Yeah i have a 10 gal with HOB and dedicated equipment that gets a 1/20 bleach treatment between batches of fish...so far where I went wrong this year on the Ich was a bad batch of Cardinals that spent 2 wks in quarantine and then as i dropped them in the show tank I noticed ONE had one little bit of it---too late by then, had already contaminated the tank. (everything else survived )except the re-netted cardinals that went back to the "Death tank" nick named by hubbie. once fish are out of it I do a complete tear down, beach, full rinse of clean tap water, and then store it dry, using only cheapie plastic plants and old nets.


----------



## Frau Frankenstein (Jul 22, 2010)

added photos new tank


----------



## lauraleellbp (Feb 3, 2008)

Looks awesome! roud:


----------



## Frau Frankenstein (Jul 22, 2010)

You realy think so Lauralee??? I kinda miss my old plants---But I think these plants are more advanced than the previous set up and so im nervous.
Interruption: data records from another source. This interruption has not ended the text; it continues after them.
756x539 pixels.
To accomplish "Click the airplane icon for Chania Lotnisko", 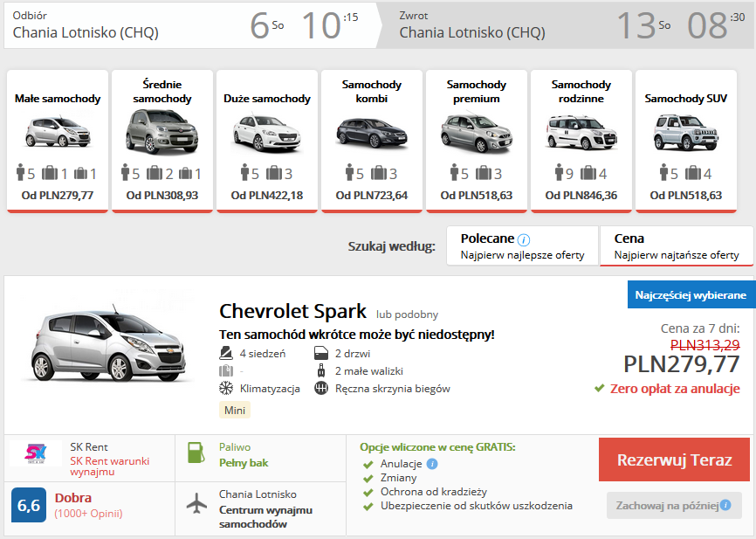I will tap(198, 503).
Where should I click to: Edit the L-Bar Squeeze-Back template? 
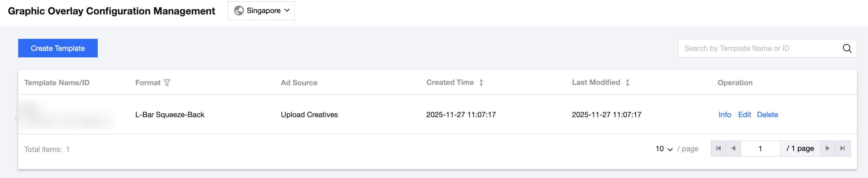pyautogui.click(x=744, y=115)
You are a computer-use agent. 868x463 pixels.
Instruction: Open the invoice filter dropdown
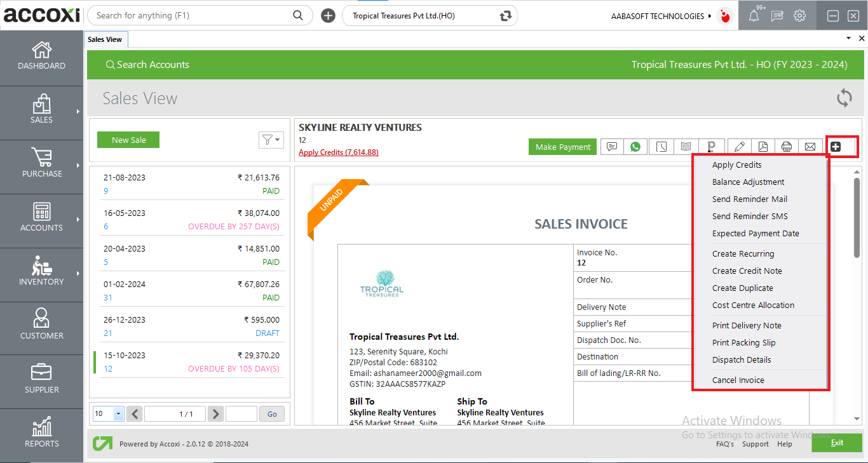click(x=271, y=140)
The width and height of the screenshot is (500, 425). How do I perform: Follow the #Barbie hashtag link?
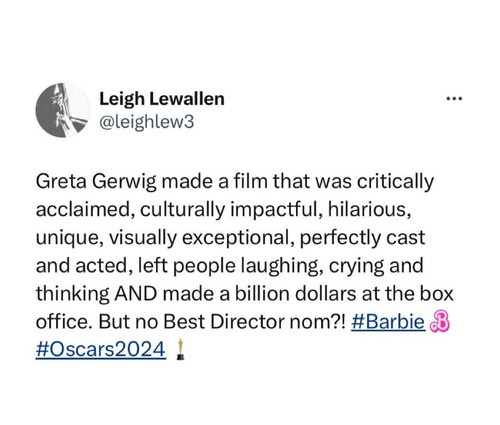coord(388,322)
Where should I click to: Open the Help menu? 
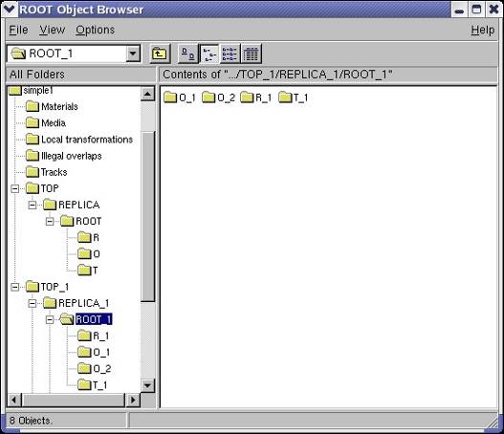[x=482, y=30]
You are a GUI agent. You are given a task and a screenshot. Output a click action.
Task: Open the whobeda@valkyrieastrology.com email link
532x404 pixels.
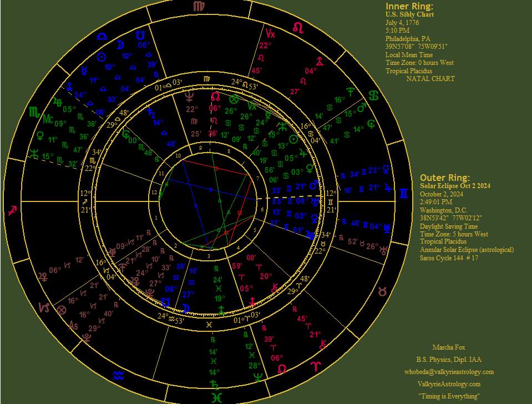449,372
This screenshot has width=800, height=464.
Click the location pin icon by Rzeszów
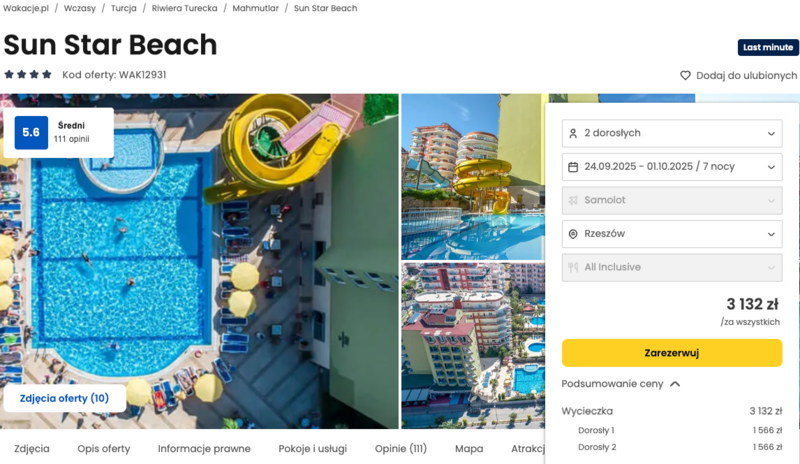573,234

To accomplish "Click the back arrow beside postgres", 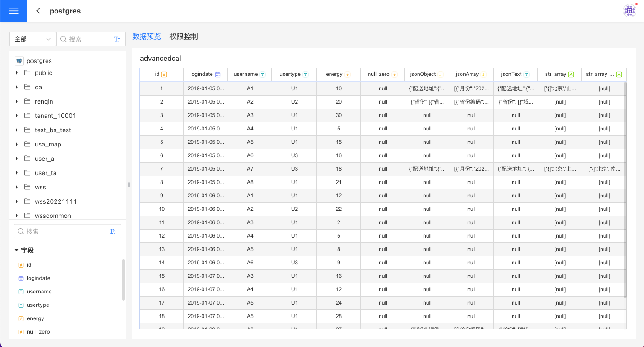I will tap(38, 11).
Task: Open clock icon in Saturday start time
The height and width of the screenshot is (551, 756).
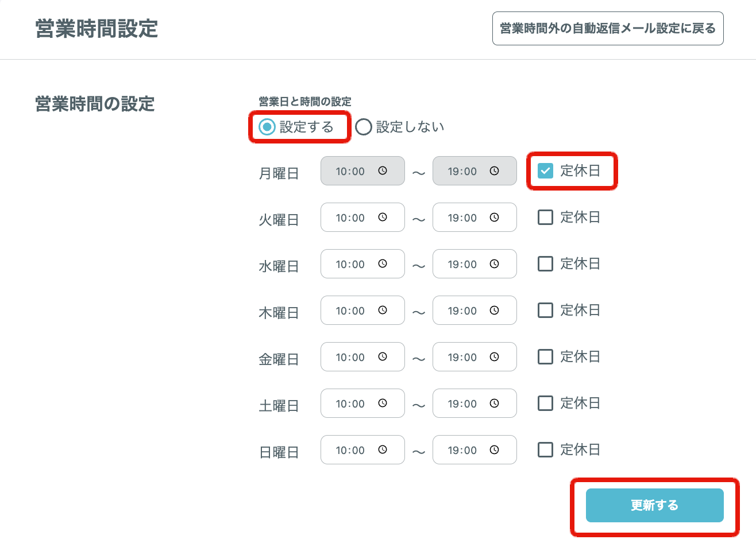Action: pos(383,403)
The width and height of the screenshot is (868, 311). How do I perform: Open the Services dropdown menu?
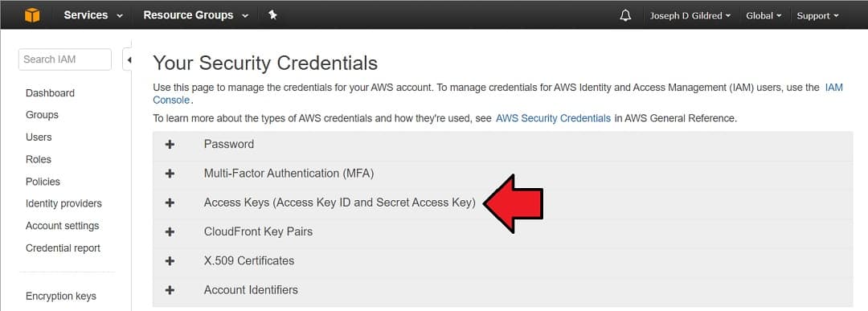93,15
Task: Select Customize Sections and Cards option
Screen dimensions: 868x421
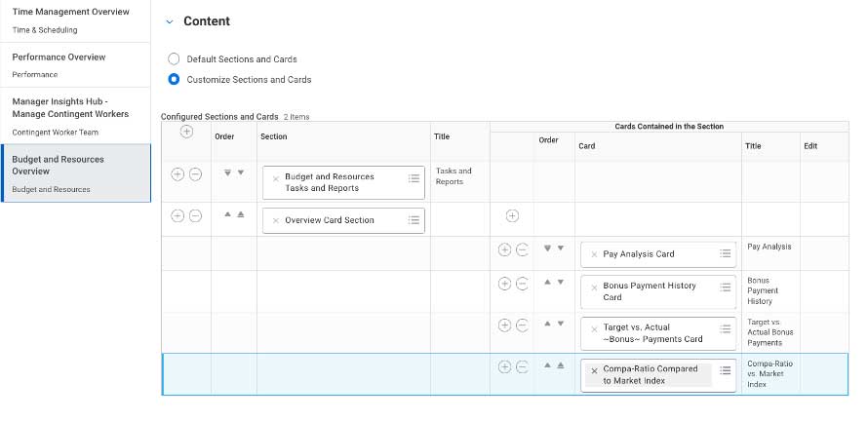Action: (x=174, y=79)
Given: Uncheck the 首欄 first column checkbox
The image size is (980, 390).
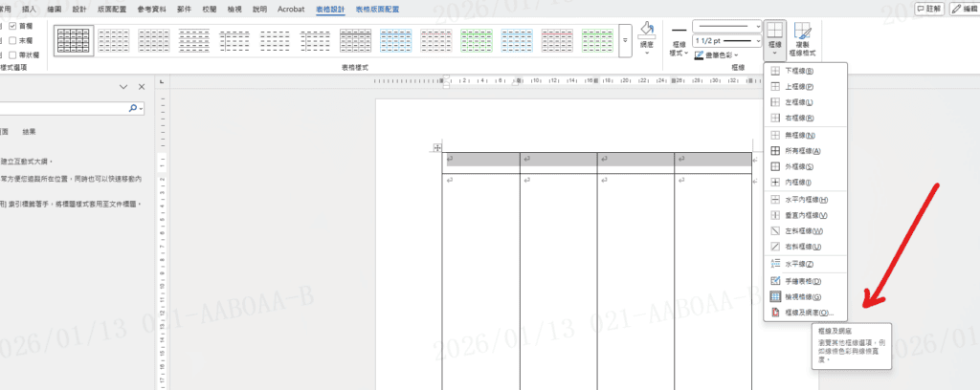Looking at the screenshot, I should click(12, 26).
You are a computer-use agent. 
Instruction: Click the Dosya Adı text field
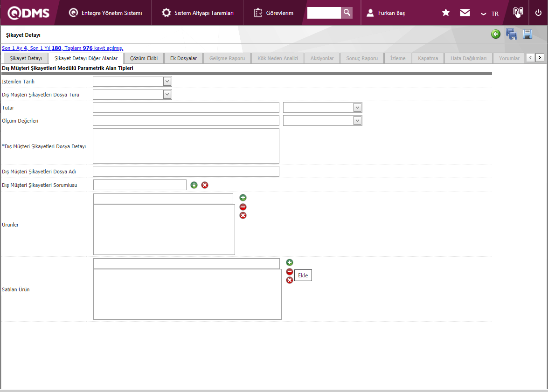click(x=186, y=172)
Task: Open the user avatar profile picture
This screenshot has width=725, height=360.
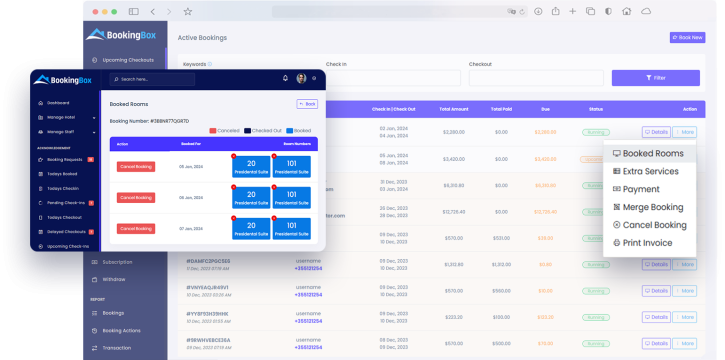Action: coord(301,79)
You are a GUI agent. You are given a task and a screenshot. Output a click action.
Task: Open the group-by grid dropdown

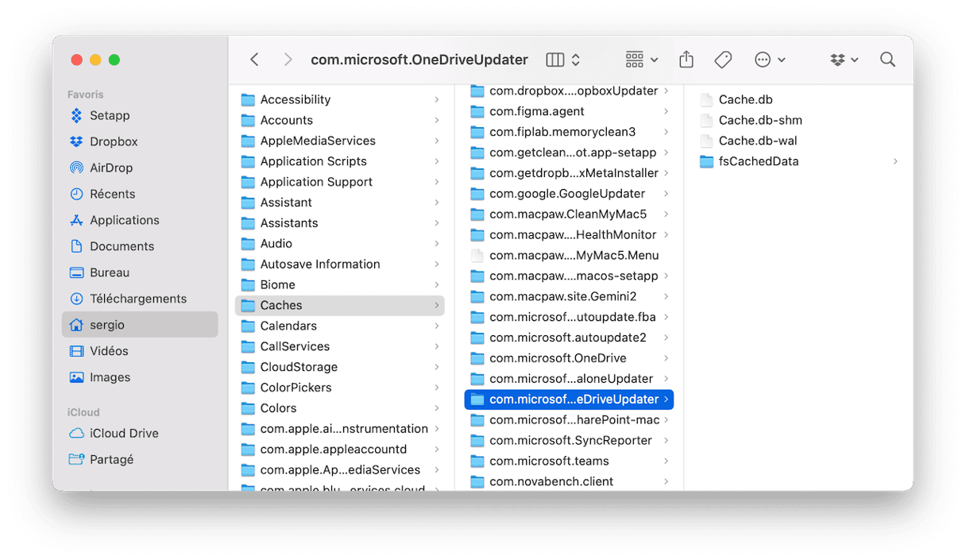(642, 60)
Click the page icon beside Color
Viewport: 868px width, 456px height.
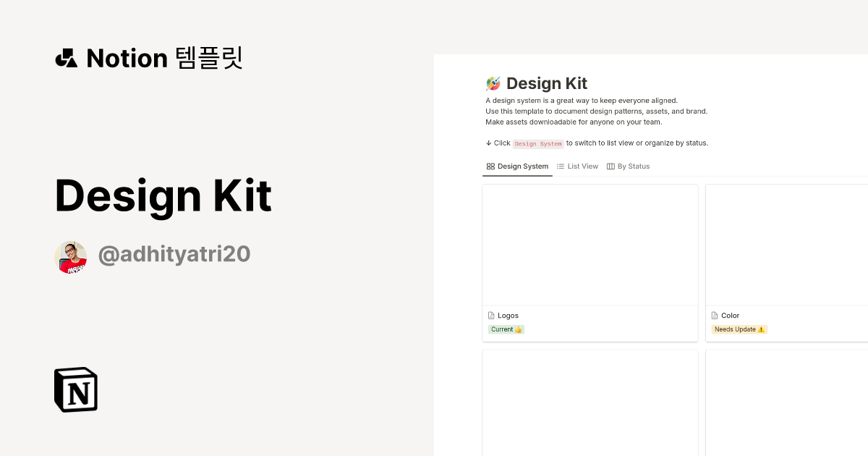tap(713, 315)
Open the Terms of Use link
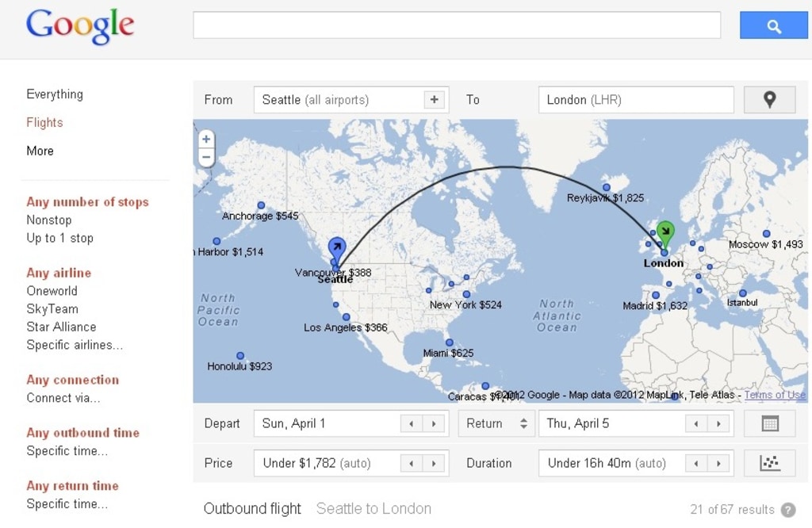The height and width of the screenshot is (528, 812). click(x=775, y=395)
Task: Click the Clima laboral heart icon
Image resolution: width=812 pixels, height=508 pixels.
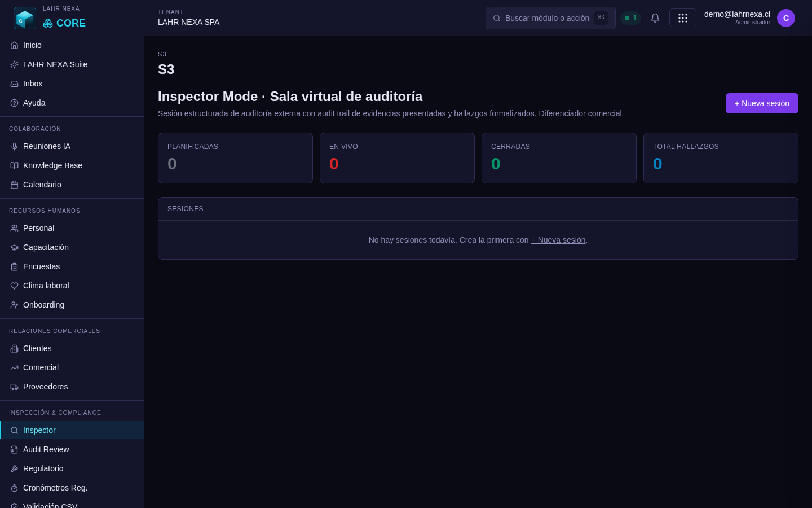Action: [x=15, y=286]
When should I start to see roots on my stems? 
And how do I get this cute little Rotala to stay in my gravel? the gravel is rather coarse and so I keep breaking off stems-- I gave my sister about 150 stems because I got frustrated with it but its really thriving and very pretty now (regrets) and lessons.
Gotta go got a two year old in time out who is in a phase one tantrum ---phase 4 eminent.
Frau


----------



## lauraleellbp (Feb 3, 2008)

Are you using tweezers to plant your stems? If you can get about 1.5" or so down into the substrate it usually stays put. Or if the stem is too long so it keeps catching in the current you may need to trim it down- cut it in half and plant both halves.

If you've got cories or other catfish in the tank, that may be the problem- they're like bulls in china shops LOL


----------



## Frau Frankenstein (Jul 22, 2010)

Just went to work yest and got a long pair of tweezers, gonna try that, I'm not happy with the scape right now but im sitting on my busy hands waiting for this darn driftwood to cure... thanks for the dishwasher tip....used it and passed it along to another poster in the same position.

I feel like I need more substrate on the bottom, Dr fosters smith having a sale right now and off i go......to spend some green.


----------



## Frau Frankenstein (Jul 22, 2010)

*2 week woes*

55 gal update---problems 
2 weeks since I introduced new low- med light plants and I have some problems.
STATS via quick dip
nitrates< 20
nitrites 0
GH 75-150
KH 80
pH 7.2

Excell every other day (1/2 cap full)
NK only 2x week (dosed P every other week) micros including iron 1x week. wc 20% once a week.
1) My willow hygro is dropping its leaves BUT there is some new growth from the nodes that leaves are dropping, also the stems seem to be much softer than when the plants arrived from Dr fosters and smith (1st time ordering plants with them) secondarily it looks like the part of the stem in the substrate is rotting off on this plant so it is constantly floating to the surface.
My other new plants all seem to be doing well, even the plant that is an unknown possible rotala that dropped its leaves when first arriving is growing new leaflets and roots. 
2) My crypts are also melting more than prior to the new plant acquisitions and they were absolutely fabulous ( they get root tabs 2x month)

what am I missing?
more light? more secret green thumb experience? nutrient deficiency? or just impatient and needing more time for this plant to acclimate?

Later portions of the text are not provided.